Friday, June 28, 2019

Toy Story 4


TOY STORY 4   ***

Josh Cooley
2019


IDEA:  When Bonnie loses her new "toy" on a family road trip, Woody and the gang set out to rescue him from an antiques shop.


BLURB:  All the Toy Story films are underpinned by the same evergreen tangle of existential anxieties, but in Toy Story 4, the angst takes on perhaps its most febrile form yet. This is largely due to the character of Forky. A bricolage of trash that inexplicably gains sentience, Forky is an exemplary unheimlich creation, cast-out matter that has returned from that abject place called the “garbage” to remind the toys (and the audience) of our fragile, contingent selves. With his exposed component parts, he reveals the body in its fundamentally violable corporeality, even as his consciousness transcends the individual functions of those pieces. As a result, he catalyzes thought-provoking questions around identity, which extend to a host of other new characters who, in their own ways, contemplate, mourn, or attempt to resolve problems around their origins and (intended) purposes.

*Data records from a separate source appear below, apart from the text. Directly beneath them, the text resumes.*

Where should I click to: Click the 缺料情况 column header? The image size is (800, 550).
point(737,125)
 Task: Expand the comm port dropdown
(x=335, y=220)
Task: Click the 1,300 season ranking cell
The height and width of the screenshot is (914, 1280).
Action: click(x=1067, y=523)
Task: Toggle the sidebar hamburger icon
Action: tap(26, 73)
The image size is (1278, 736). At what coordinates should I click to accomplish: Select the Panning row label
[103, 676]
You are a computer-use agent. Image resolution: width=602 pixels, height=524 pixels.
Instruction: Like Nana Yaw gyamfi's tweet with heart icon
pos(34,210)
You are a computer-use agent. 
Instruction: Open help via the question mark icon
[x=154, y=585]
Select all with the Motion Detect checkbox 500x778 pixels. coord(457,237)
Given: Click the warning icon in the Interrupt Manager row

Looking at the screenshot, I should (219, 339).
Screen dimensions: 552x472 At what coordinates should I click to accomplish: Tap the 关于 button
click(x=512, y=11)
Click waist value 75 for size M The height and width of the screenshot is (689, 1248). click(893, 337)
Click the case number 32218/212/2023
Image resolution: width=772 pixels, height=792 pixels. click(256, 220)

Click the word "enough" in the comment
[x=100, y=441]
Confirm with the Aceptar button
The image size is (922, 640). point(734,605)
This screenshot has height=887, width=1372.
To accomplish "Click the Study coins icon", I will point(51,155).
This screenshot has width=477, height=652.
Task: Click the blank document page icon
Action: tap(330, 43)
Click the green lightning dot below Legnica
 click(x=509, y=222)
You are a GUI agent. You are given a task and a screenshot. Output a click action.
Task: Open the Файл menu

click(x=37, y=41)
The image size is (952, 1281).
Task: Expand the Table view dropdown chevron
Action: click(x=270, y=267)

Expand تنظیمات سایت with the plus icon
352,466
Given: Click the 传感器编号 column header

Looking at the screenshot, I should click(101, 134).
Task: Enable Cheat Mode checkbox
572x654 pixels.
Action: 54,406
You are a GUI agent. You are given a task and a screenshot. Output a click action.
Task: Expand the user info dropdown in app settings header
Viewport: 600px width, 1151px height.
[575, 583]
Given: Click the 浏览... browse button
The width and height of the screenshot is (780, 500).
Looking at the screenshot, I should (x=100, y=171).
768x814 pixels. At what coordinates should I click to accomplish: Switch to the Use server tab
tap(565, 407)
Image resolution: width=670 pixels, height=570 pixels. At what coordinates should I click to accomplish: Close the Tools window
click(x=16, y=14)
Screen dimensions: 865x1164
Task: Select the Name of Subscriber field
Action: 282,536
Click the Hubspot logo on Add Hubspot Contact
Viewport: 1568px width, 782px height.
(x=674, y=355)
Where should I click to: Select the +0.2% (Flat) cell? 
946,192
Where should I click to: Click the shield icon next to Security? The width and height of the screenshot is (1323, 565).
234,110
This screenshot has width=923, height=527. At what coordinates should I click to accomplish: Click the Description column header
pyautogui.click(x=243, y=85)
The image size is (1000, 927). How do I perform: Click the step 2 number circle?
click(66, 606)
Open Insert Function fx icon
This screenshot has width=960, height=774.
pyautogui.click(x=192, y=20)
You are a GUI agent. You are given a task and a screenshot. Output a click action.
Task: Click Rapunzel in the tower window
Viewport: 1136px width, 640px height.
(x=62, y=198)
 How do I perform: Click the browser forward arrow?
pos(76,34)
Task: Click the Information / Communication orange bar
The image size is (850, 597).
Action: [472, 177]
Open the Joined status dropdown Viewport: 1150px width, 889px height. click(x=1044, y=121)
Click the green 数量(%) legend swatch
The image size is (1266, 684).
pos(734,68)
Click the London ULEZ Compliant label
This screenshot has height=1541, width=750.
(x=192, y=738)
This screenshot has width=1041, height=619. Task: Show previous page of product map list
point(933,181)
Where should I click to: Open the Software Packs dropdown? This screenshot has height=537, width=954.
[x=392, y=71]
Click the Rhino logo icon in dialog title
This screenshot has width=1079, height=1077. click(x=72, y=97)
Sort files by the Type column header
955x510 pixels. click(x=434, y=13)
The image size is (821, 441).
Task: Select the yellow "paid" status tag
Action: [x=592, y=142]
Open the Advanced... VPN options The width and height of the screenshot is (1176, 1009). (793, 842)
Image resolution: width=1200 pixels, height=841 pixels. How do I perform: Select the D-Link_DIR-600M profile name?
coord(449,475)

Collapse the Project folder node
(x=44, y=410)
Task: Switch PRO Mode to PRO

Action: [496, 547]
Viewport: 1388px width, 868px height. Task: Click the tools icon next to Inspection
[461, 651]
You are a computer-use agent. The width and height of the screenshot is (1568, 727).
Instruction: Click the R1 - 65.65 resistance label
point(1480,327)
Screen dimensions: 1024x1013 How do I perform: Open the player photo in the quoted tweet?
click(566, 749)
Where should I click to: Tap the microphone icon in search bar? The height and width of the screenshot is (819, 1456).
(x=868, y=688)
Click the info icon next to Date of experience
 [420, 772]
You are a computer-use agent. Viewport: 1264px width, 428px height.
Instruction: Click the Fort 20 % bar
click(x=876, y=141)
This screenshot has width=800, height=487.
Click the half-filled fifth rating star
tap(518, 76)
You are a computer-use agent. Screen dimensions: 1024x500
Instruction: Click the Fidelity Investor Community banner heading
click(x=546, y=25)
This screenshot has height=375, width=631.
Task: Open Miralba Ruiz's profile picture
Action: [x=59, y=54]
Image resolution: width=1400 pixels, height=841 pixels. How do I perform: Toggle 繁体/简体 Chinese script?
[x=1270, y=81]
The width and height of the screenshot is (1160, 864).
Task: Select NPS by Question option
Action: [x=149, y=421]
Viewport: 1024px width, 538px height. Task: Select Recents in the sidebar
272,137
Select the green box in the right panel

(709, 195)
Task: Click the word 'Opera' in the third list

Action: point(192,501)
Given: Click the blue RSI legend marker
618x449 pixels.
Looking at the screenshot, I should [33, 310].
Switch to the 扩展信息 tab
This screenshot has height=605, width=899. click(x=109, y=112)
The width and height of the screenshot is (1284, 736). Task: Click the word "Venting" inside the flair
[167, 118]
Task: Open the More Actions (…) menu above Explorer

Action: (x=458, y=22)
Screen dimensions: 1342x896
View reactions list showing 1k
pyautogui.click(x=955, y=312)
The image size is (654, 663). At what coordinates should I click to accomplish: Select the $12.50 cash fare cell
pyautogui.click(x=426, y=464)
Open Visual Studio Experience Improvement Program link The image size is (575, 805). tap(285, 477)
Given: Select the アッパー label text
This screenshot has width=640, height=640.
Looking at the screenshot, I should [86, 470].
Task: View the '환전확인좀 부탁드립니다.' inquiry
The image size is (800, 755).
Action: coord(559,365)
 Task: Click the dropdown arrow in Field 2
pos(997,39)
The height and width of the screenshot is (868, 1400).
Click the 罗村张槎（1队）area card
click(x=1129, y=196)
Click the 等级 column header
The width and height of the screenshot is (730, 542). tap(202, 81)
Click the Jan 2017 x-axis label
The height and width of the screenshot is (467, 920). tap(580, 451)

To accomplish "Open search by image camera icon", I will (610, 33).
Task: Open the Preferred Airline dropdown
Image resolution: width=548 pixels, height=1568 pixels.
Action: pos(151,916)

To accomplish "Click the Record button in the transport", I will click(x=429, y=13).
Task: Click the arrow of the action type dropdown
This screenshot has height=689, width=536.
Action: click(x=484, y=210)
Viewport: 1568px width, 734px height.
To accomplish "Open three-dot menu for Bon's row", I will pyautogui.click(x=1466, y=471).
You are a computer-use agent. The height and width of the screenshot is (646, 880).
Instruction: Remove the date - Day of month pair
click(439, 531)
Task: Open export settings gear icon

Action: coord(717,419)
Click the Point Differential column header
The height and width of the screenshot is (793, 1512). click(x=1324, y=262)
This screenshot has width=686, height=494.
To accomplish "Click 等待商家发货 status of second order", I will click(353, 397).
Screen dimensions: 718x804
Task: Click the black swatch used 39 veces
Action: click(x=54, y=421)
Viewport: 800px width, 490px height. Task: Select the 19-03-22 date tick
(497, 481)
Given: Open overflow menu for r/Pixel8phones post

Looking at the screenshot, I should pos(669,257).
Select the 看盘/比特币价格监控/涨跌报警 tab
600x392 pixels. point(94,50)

However foolhardy it may be to seriously analyze the ontological dimensions of the films' intricately realized but admittedly inconsistent universe, Toy Story 4’s heightened attention to its own material logic is its most fascinating development, and encourages productive evaluations of taken-for-granted existential knowledge. It also keeps the mind reeling through the slick but busy action scenes, and makes the jarringly photorealistic animation seem like an apt aesthetic to convey the tactile horrors lying in wait for a toy. Toy Story 4 may not be a patch on the Trilogy, but by amping up its characters’ neuroses, it produces unusual and memorable effects new to the series.